# "AMD catalyst control center cannot be started"



## Erotaku (Nov 27, 2014)

hello all,

I Just got my new laptop and tried to install the graphics driver and this error showed up when I try to go to CCC :"AMD catalyst control center cannot be started there are currently no settings that can be configured"

I googled this issue and I tried everything. I reinstalled it over 10 times and repaired/downloaded .net frameword. Results were nothing. It has been 2 days and I can't do anything on my laptop. Any help is greatly appreciated.

Thank you


----------



## Amd_Man (Oct 18, 2012)

If the laptop is new why are you installing the graphics driver. It should have already been good to go? Where are you downloading the driver from?


----------



## Erotaku (Nov 27, 2014)

Amd_Man said:


> If the laptop is new why are you installing the graphics driver. It should have already been good to go? Where are you downloading the driver from?


Oh yes forgot to mention. I installed windows 8.1 as soon as i got my laptop.
I download my driver from AMD website the latest version (release) and not a beta.


----------



## flavallee (May 12, 2002)

> I Just got my new laptop and tried to install the graphics driver and this error showed up when I try to go to CCC :"AMD catalyst control center cannot be started there are currently no settings that can be configured"
> 
> Oh yes forgot to mention. I installed windows 8.1 as soon as i got my laptop.


What's the brand name and model name and model number of that laptop?

What Windows version and bit version came pre-installed in it?

What country do you live in?

---------------------------------------------------------


----------



## Amd_Man (Oct 18, 2012)

You should only download drivers from the Laptops manufacture as the drivers for OEM units are often written specificly for their units.


----------



## Erotaku (Nov 27, 2014)

flavallee said:


> What's the brand name and model name and model number of that laptop?
> 
> What Windows version and bit version came pre-installed in it?
> 
> ...


HP Probook 4540s. Enough? If you want more here is my dxdiag: http://pastebin.com/tVDry9ih

It came with windows 7 professional and if I'm not wrong it was 64 bit

Zimbabwe >_>
---------------------------------------------------------------------

Also Replying the other post. I tried downloading from HP website but it had a slightly older version. I actually tried installing drivers from HP website first then tried from AMD later. Both didn't work


----------



## Erotaku (Nov 27, 2014)

Also when I switch on the laptop it shows the following error message: "No AMD graphics driver is installed or the AMD driver is not functioning properly. Please install the AMD driver appropriate for your AMD hardware" Then later on when I right click on my desktop and click CCC it shows the first error message I told you about : "AMD catalyst control center cannot be started there are currently no settings that can be configured"

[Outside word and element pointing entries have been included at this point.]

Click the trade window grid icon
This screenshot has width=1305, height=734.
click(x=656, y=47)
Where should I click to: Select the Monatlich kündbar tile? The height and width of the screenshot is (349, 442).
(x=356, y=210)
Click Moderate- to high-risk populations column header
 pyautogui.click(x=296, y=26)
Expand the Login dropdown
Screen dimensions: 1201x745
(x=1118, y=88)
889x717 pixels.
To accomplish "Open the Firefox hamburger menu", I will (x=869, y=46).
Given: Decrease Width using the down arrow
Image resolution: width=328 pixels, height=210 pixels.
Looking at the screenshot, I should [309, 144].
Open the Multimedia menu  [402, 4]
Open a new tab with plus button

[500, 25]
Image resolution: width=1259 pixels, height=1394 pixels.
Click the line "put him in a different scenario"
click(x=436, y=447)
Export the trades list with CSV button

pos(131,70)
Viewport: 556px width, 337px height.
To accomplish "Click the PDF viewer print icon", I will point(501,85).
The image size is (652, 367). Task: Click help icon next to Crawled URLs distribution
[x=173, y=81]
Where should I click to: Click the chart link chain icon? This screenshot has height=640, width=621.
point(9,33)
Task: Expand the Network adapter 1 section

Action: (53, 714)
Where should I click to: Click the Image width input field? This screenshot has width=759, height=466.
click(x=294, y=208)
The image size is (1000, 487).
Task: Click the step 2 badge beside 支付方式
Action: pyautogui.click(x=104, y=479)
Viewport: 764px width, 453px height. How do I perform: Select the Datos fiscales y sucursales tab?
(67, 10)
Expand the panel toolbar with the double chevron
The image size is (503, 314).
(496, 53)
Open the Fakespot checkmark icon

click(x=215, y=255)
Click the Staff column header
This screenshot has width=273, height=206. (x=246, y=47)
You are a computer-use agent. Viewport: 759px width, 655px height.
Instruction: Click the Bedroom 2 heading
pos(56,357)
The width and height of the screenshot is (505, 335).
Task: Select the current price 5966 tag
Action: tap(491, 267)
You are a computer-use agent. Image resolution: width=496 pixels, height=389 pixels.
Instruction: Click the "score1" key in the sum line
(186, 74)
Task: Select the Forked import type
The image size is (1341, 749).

Just wanted to let you know about that too. Maybe it will help.


----------



## flavallee (May 12, 2002)

According to the support site for the *HP Probook 4540s* laptop, here is the Windows 8.1 64-bit driver for the AMD graphics device.

Version: 13.152.1.9009 Rev. A(29 Sep 2014)

File name: sp69094.exe (286 MB)

---------------------------------------------------------


----------



## Erotaku (Nov 27, 2014)

flavallee said:


> According to the support site for the *HP Probook 4540s* laptop, here is the Windows 8.1 64-bit driver for the AMD graphics device.
> 
> Version: 13.152.1.9009 Rev. A(29 Sep 2014)
> 
> ...


Yeah I tried that. Did a fresh install over 10 times


----------



## flavallee (May 12, 2002)

I don't know what else to advise you.

Unless you find a way to get all the necessary devices in the laptop working with Windows 8.1 64-bit, you may be forced to revert back to Windows 7 Professional 64-bit. 

Hopefully, you haven't lost the ability to do so.

------------------------------------------------------------


----------



## Erotaku (Nov 27, 2014)

Through system restore? I doubt that... To be honest I doubt I can revert back my laptop in any way as you said.

Should I reinstall windows 8.1? (I really hate windows 7 and I'm trying my best to avoid it) or should I just give up on the whole laptop and try to sell it even though I got it 3 days ago?


----------



## flavallee (May 12, 2002)

I've never used Windows 8.1, and never will, so I can't comment on its install/reinstall procedures.

If you've destroyed the ability to revert back to Windows 7, it's not going to hurt anything to reinstall Windows 8.1.

-------------------------------------------------------------

I'm surprised you hate Windows 7 and prefer Windows 8.1.

Most people feel just the opposite and have "downgraded" their new computers from Windows 8.1 to Windows 7.

--------------------------------------------------------------


----------